Exercise directions: Count the lines below that contain the word "computer", and reply with only that number.
*** Supplied data Section Begins ***
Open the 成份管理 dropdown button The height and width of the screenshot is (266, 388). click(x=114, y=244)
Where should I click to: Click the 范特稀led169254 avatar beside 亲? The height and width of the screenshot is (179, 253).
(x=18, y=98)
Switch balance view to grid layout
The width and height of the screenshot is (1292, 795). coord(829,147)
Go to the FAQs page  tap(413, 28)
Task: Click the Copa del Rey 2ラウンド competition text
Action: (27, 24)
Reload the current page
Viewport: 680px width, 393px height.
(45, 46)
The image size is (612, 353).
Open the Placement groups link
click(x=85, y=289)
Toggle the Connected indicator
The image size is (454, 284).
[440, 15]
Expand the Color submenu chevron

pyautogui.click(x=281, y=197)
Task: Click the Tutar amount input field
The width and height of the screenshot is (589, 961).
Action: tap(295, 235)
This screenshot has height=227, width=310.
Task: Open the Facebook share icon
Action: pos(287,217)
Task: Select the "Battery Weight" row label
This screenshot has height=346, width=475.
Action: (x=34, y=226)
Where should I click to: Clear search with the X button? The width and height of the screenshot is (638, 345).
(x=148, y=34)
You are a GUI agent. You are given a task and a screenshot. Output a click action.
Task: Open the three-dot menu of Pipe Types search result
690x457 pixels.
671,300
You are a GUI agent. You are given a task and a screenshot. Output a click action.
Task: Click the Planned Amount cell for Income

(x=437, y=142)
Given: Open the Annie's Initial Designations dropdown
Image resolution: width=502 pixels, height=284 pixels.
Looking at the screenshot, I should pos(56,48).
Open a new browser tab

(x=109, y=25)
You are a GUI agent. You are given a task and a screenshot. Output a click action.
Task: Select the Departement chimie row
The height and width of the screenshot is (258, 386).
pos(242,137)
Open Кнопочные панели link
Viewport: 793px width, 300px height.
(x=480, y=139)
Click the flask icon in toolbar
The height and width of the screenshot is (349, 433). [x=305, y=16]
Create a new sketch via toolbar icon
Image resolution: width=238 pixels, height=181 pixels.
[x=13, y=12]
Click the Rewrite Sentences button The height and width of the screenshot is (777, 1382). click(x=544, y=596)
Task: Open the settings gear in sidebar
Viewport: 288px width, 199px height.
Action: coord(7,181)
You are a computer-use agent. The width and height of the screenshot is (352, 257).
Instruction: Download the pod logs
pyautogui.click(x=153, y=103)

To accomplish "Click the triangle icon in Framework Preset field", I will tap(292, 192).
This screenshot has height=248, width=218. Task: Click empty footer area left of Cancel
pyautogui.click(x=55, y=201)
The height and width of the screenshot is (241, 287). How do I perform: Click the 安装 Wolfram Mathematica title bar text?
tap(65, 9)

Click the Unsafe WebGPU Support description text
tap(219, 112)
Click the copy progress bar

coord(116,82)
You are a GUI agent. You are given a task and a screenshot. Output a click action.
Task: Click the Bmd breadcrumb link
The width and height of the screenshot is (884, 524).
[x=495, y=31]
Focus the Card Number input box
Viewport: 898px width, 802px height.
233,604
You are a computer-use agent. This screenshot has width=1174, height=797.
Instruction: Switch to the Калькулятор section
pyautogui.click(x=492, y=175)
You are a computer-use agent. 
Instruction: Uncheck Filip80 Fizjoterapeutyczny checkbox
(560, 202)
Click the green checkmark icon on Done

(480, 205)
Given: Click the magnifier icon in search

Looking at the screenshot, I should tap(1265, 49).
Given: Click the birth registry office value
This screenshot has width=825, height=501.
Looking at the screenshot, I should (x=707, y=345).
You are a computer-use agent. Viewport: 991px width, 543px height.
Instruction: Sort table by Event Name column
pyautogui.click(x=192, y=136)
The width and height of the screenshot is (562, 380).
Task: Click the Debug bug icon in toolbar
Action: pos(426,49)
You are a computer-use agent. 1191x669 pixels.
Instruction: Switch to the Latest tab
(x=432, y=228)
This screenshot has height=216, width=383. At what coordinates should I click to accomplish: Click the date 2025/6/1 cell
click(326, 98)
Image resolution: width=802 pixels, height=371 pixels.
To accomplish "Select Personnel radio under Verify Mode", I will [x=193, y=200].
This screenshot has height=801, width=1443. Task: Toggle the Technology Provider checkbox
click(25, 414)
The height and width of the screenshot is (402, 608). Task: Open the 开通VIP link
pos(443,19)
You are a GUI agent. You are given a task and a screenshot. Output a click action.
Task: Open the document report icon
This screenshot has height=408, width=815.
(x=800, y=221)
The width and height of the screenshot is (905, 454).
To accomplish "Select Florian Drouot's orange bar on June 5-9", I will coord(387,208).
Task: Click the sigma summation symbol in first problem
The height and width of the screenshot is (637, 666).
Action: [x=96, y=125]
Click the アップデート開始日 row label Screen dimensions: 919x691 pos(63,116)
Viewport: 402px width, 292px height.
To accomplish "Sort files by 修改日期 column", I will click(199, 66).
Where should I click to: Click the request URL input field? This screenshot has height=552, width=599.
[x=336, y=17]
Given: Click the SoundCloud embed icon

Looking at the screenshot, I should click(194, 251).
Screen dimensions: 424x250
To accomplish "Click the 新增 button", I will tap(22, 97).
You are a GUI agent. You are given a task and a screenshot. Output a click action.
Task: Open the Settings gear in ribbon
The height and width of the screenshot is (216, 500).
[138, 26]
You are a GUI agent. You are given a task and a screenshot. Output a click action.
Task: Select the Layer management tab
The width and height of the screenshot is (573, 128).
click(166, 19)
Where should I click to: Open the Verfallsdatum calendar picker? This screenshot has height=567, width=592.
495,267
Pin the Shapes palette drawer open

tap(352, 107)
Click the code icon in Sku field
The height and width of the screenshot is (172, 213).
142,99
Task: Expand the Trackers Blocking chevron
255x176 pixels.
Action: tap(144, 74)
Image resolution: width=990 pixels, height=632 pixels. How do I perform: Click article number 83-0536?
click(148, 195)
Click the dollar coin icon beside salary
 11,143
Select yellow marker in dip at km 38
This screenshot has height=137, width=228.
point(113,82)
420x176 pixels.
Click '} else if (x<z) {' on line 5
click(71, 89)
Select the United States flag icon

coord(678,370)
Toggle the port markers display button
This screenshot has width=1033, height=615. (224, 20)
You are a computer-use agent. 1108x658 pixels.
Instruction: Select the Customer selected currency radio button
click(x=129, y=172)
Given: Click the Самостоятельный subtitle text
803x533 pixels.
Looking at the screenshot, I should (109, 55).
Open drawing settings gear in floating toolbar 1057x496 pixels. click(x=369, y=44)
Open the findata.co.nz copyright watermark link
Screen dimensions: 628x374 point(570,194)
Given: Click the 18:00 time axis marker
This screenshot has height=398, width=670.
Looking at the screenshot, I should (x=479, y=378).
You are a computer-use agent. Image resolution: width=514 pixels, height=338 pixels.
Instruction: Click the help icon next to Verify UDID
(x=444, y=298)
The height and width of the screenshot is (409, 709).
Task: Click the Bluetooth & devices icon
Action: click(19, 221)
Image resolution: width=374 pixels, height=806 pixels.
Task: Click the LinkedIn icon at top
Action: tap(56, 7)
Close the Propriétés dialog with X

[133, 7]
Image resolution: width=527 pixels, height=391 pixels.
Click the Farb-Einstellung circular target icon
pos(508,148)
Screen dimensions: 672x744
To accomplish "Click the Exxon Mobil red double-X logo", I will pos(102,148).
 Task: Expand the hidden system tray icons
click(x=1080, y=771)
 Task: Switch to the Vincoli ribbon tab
*** Supplied data Section Ends ***
Final answer: 7